Kevin nods; it is a truth universally acknowledged – among his family, at least – that Kevin’s shower is a piece of crap. The spray is never as strong as he wants it to be and it only has two temperature settings (lukewarm or Antarctic) but then something occurs to him and he gapes at Mike. 

“You used the shower,” he says, kind of stupidly. 

Mike rolls his eyes, says, “Not a robot,” again, and Kevin _knows_ that, okay, that wasn’t even in the region of what he was meant. Just, Kevin may have a mildly graphic visual of Mike in the shower playing on loop in his head right now. 

“I can fix it,” Mike says, “was my point.”

“You don’t have to,” Kevin starts, but Mike just looks at him. “Okay, fine, thank you, that’d be awesome. Do you need, like, tools or something? A spare pair of hands?”

“I’m good,” Mike says. “I’ll probably fix your sink while I’m at it, the tap is seriously dodgy.”
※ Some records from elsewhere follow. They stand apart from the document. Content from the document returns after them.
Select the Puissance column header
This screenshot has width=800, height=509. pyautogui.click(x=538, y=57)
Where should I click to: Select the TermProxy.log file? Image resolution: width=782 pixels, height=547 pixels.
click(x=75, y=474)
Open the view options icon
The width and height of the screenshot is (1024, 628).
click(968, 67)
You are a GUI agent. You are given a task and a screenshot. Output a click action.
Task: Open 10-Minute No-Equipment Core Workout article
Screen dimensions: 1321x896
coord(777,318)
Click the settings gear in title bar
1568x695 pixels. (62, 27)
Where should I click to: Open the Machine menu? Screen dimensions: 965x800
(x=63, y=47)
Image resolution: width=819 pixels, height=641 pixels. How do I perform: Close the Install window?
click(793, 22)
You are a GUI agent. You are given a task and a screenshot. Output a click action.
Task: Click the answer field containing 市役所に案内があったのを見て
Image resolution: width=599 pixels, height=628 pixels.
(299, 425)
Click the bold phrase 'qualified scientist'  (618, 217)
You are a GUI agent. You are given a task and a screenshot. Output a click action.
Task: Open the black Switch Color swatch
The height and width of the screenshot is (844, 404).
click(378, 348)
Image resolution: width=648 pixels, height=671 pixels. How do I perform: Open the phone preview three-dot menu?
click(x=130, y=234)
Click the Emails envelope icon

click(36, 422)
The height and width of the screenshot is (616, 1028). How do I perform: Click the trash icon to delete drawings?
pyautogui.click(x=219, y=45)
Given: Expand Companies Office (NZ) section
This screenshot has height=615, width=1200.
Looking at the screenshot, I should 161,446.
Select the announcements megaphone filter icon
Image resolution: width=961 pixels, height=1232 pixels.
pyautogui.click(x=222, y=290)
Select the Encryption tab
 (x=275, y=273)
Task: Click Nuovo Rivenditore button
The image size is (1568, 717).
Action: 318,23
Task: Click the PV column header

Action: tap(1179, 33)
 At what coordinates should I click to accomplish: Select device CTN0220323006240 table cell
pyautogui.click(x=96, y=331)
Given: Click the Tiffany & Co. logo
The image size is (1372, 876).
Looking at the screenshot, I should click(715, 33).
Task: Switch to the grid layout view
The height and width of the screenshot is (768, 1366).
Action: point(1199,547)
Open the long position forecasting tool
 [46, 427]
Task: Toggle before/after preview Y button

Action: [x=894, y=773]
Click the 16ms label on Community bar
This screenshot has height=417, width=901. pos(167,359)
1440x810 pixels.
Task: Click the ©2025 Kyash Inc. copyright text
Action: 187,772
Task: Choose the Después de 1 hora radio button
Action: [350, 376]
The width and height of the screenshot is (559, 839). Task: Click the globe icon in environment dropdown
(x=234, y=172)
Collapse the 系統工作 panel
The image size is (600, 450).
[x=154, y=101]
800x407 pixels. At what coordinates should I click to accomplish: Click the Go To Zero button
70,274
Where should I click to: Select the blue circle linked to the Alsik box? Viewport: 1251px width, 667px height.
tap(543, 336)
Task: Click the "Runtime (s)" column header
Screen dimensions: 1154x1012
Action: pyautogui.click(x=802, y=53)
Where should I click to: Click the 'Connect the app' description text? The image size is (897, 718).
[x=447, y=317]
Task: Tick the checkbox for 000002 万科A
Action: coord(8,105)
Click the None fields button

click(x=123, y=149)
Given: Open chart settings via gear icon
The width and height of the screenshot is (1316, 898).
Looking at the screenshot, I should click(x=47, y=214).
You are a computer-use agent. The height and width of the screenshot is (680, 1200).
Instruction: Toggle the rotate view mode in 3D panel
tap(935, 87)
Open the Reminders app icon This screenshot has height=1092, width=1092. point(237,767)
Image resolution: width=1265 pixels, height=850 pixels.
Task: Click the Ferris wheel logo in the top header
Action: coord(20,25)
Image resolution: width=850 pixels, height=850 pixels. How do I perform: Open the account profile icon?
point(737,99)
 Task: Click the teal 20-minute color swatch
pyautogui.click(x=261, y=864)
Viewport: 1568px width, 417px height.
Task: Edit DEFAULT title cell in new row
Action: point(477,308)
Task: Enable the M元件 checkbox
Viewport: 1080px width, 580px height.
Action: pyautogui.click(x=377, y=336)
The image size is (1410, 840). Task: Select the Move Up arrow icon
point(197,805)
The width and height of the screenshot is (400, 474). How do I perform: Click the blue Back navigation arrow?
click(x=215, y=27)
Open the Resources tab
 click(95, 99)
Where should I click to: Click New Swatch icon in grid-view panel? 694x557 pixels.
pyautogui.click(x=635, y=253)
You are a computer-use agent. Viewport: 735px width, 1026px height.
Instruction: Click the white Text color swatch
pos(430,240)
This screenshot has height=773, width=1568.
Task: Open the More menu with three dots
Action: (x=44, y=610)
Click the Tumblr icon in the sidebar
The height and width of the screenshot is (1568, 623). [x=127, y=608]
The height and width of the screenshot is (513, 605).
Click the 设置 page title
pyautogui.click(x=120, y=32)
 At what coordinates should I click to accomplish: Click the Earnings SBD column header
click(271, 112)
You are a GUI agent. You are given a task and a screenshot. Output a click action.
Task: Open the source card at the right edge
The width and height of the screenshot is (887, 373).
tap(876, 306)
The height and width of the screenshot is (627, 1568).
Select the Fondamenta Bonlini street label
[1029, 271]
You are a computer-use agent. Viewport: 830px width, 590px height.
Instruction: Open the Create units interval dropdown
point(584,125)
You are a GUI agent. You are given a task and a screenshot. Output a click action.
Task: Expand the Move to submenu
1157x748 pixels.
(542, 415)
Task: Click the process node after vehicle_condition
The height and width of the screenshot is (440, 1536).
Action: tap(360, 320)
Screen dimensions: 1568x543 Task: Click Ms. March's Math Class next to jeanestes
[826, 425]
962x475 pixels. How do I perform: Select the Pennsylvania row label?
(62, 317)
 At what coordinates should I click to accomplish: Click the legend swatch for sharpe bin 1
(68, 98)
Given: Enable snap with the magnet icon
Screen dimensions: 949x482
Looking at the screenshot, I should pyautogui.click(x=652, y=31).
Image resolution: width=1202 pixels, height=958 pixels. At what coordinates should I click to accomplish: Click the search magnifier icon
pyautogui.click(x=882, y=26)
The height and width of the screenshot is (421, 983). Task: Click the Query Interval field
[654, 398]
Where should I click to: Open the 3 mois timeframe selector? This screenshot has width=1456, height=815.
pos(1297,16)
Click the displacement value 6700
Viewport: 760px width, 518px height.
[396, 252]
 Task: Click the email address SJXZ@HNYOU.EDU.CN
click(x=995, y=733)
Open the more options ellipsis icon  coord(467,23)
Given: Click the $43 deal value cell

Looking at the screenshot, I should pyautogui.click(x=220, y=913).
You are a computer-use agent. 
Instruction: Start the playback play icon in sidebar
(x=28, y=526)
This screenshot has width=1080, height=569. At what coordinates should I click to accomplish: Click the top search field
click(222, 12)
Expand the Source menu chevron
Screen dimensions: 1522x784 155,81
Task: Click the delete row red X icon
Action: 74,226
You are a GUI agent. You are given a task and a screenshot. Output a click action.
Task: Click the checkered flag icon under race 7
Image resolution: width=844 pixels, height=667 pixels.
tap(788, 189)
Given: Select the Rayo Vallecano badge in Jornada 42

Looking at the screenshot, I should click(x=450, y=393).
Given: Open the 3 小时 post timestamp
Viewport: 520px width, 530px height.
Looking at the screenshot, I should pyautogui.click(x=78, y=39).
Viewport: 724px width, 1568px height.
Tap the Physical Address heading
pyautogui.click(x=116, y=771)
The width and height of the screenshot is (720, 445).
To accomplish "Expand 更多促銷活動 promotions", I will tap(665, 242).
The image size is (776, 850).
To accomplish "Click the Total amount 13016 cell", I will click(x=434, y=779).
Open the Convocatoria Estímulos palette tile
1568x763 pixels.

“Okay,” Kevin says, getting up. “I’ll just show you where to turn off the water, then.”

*

Kevin makes more coffee when he gets back from grocery shopping, after he puts everything away. He’s been gone a few hours, got waylaid at the music store on his way back and lost himself in the rows and rows of CDs, he figures Mike’ll want something to keep him going. 

His phone buzzes twice before he can get far up the stairs, though, and he fishes it out with one hand. 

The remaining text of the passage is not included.